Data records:
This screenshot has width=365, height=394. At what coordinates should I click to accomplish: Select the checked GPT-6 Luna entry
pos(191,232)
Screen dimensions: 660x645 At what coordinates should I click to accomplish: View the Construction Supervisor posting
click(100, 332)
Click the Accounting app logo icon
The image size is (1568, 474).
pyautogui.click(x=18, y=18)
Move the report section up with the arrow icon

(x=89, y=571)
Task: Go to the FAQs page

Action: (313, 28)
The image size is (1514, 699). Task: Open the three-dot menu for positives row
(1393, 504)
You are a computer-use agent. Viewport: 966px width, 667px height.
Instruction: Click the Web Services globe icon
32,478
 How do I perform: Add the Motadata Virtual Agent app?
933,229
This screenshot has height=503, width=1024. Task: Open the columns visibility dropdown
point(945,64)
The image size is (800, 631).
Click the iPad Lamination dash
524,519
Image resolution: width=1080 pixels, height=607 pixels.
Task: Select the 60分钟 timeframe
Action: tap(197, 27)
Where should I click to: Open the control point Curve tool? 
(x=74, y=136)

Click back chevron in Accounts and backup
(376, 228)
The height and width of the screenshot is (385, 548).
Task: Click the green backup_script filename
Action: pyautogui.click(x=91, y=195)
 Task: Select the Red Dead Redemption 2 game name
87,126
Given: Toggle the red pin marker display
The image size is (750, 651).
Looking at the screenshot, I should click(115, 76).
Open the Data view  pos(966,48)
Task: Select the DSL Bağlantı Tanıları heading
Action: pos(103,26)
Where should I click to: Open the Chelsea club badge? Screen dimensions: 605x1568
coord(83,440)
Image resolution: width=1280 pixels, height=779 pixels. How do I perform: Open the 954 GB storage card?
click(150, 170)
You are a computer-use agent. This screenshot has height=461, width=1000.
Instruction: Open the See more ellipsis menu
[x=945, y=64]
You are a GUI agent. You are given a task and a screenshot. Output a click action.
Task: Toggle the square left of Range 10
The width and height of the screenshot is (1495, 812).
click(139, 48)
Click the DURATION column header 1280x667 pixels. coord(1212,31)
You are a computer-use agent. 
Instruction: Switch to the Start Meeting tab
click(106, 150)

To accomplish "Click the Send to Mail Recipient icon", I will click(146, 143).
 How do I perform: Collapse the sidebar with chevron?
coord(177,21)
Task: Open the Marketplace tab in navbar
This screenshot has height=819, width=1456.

» **Exercise goal**: Rewrite the items above, swapping each "Instruction" for "Directive" and keeping everything else the same.

» **Task solution**:
This screenshot has width=365, height=394. At what coordinates should I click to accomplish: Select the checked GPT-6 Luna entry
pos(191,232)
Screen dimensions: 660x645 At what coordinates should I click to accomplish: View the Construction Supervisor posting
click(100, 332)
Click the Accounting app logo icon
The image size is (1568, 474).
pyautogui.click(x=18, y=18)
Move the report section up with the arrow icon

(x=89, y=571)
Task: Go to the FAQs page

Action: (313, 28)
The image size is (1514, 699). Task: Open the three-dot menu for positives row
(1393, 504)
You are a computer-use agent. Viewport: 966px width, 667px height.
Directive: Click the Web Services globe icon
32,478
 How do I perform: Add the Motadata Virtual Agent app?
933,229
This screenshot has height=503, width=1024. Task: Open the columns visibility dropdown
point(945,64)
The image size is (800, 631).
Click the iPad Lamination dash
524,519
Image resolution: width=1080 pixels, height=607 pixels.
Task: Select the 60分钟 timeframe
Action: tap(197, 27)
Where should I click to: Open the control point Curve tool? 
(x=74, y=136)

Click back chevron in Accounts and backup
(376, 228)
The height and width of the screenshot is (385, 548).
Task: Click the green backup_script filename
Action: pyautogui.click(x=91, y=195)
 Task: Select the Red Dead Redemption 2 game name
87,126
Given: Toggle the red pin marker display
The image size is (750, 651).
Looking at the screenshot, I should click(115, 76).
Open the Data view  pos(966,48)
Task: Select the DSL Bağlantı Tanıları heading
Action: pos(103,26)
Where should I click to: Open the Chelsea club badge? Screen dimensions: 605x1568
coord(83,440)
Image resolution: width=1280 pixels, height=779 pixels. How do I perform: Open the 954 GB storage card?
click(150, 170)
You are a computer-use agent. This screenshot has height=461, width=1000.
Directive: Open the See more ellipsis menu
[x=945, y=64]
You are a GUI agent. You are given a task and a screenshot. Output a click action.
Task: Toggle the square left of Range 10
The width and height of the screenshot is (1495, 812).
click(139, 48)
Click the DURATION column header 1280x667 pixels. coord(1212,31)
You are a computer-use agent. 
Directive: Switch to the Start Meeting tab
click(106, 150)

To accomplish "Click the Send to Mail Recipient icon", I will click(146, 143).
 How do I perform: Collapse the sidebar with chevron?
coord(177,21)
Task: Open the Marketplace tab in navbar
This screenshot has height=819, width=1456.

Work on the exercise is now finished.